0

I apologize in advance if this question has been answered already. However, I have not been able to find an existing answer - despite the case being pretty simple and common I imagine. Perhaps there is some terminology that I do not know making me miss the obvious.

So here goes:

Assume we repeatedly SHA256-hash a "secret" value concatenated with different numbers and let an adversary know the hashed values and the concatenated number for each hashed value.

For instance:

Let's say the secret is "Pa55word", then we hash the following values and let the adversary know the integer and hashed value for each hash:

Pa55word0,

Pa55word1,

Pa55word2,

Pa55word3...

Then - my question is - if the adversary gains an advantage of finding the secret when knowing part of the hashed value and the hash for several different instances. Is he in a better situation than knowing a single instance where he knows part of the clear-text and the hash.
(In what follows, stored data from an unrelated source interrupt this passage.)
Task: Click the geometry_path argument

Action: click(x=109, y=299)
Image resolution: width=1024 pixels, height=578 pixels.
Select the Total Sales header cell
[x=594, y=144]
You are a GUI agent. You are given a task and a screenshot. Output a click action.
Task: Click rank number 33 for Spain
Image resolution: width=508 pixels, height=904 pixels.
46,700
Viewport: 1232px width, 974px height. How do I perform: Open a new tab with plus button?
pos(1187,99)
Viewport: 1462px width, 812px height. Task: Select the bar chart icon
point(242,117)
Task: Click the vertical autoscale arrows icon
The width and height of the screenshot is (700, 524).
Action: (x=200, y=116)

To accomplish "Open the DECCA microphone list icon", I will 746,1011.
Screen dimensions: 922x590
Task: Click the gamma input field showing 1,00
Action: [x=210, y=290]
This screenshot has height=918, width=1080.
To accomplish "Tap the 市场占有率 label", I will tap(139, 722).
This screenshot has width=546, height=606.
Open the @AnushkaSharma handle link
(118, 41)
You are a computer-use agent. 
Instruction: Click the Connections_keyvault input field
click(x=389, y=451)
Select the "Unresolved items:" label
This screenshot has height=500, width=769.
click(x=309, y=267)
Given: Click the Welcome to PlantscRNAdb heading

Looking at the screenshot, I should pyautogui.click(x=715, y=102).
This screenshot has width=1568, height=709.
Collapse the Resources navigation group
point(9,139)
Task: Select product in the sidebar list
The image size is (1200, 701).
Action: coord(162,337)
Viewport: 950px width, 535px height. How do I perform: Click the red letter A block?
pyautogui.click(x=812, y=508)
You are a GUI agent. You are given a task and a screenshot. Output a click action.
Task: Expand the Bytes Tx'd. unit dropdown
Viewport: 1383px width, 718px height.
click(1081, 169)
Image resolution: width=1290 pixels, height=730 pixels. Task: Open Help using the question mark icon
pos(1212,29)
Or, simply, is the scheme secure?

1 Answers1

0

Specifically for SHA256 it is easier to argue about the security of this (Not a formal proof). If we discount the finalization and padding of the hash, in the Merkle Damgard construction you can do length extention. take a known hash, and calculate the hash of the same unknonwn plain text with a chosen suffix.

If given H(x) you can calculate H(x||c) without knowning x, it follows that telling the user H(x||c),c in addition to H(x) doesn't noticeably help in extracting x.

Due to padding this doesn't hold directly for SHA256, but I still see this as a strong arguement in favor of the security. i.e knowning SHA256(x||c),c for multiple values of c doesn't make it much easier to find x over only knowning SHA256(x).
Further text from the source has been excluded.